(Stored data)
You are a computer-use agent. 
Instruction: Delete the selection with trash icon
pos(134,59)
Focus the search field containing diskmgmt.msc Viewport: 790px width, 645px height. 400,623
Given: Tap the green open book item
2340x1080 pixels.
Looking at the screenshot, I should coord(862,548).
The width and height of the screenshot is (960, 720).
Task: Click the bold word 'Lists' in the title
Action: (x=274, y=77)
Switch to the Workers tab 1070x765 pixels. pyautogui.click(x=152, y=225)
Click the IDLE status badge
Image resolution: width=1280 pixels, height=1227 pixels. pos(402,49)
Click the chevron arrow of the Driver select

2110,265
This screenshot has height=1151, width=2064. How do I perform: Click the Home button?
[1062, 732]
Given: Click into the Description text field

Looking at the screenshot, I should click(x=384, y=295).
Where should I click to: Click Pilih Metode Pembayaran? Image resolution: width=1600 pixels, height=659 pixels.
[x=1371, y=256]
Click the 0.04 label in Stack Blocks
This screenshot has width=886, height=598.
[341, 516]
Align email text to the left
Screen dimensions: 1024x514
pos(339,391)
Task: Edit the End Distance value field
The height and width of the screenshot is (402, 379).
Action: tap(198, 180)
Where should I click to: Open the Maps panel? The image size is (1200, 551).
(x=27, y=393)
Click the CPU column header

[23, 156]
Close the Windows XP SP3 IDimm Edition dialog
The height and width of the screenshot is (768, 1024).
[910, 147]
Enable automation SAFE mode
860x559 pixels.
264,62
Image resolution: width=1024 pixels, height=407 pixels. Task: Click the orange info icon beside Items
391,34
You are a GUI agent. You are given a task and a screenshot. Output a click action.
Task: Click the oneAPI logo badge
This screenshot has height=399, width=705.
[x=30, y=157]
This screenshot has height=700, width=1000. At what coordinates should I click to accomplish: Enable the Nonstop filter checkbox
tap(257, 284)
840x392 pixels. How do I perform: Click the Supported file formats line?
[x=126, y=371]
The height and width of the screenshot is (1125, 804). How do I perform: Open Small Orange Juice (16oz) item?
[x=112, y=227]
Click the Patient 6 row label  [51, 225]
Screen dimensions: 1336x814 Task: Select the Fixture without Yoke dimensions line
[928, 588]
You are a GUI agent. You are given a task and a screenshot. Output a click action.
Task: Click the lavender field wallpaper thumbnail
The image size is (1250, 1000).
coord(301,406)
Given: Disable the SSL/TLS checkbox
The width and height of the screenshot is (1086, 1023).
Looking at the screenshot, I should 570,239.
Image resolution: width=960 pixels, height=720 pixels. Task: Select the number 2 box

**Exercise**
Nothing is to be altered; retype each entry exactly.

**Answer box**
You are a computer-use agent. 
Instruction: Delete the selection with trash icon
pos(134,59)
Focus the search field containing diskmgmt.msc Viewport: 790px width, 645px height. 400,623
Given: Tap the green open book item
2340x1080 pixels.
Looking at the screenshot, I should coord(862,548).
The width and height of the screenshot is (960, 720).
Task: Click the bold word 'Lists' in the title
Action: (x=274, y=77)
Switch to the Workers tab 1070x765 pixels. pyautogui.click(x=152, y=225)
Click the IDLE status badge
Image resolution: width=1280 pixels, height=1227 pixels. pos(402,49)
Click the chevron arrow of the Driver select

2110,265
This screenshot has height=1151, width=2064. How do I perform: Click the Home button?
[1062, 732]
Given: Click into the Description text field

Looking at the screenshot, I should click(x=384, y=295).
Where should I click to: Click Pilih Metode Pembayaran? Image resolution: width=1600 pixels, height=659 pixels.
[x=1371, y=256]
Click the 0.04 label in Stack Blocks
This screenshot has width=886, height=598.
[341, 516]
Align email text to the left
Screen dimensions: 1024x514
pos(339,391)
Task: Edit the End Distance value field
The height and width of the screenshot is (402, 379).
Action: tap(198, 180)
Where should I click to: Open the Maps panel? The image size is (1200, 551).
(x=27, y=393)
Click the CPU column header

[23, 156]
Close the Windows XP SP3 IDimm Edition dialog
The height and width of the screenshot is (768, 1024).
[910, 147]
Enable automation SAFE mode
860x559 pixels.
264,62
Image resolution: width=1024 pixels, height=407 pixels. Task: Click the orange info icon beside Items
391,34
You are a GUI agent. You are given a task and a screenshot. Output a click action.
Task: Click the oneAPI logo badge
This screenshot has height=399, width=705.
[x=30, y=157]
This screenshot has height=700, width=1000. At what coordinates should I click to accomplish: Enable the Nonstop filter checkbox
tap(257, 284)
840x392 pixels. How do I perform: Click the Supported file formats line?
[x=126, y=371]
The height and width of the screenshot is (1125, 804). How do I perform: Open Small Orange Juice (16oz) item?
[x=112, y=227]
Click the Patient 6 row label  [51, 225]
Screen dimensions: 1336x814 Task: Select the Fixture without Yoke dimensions line
[928, 588]
You are a GUI agent. You are given a task and a screenshot. Output a click action.
Task: Click the lavender field wallpaper thumbnail
The image size is (1250, 1000).
coord(301,406)
Given: Disable the SSL/TLS checkbox
The width and height of the screenshot is (1086, 1023).
Looking at the screenshot, I should 570,239.
Image resolution: width=960 pixels, height=720 pixels. Task: Select the number 2 box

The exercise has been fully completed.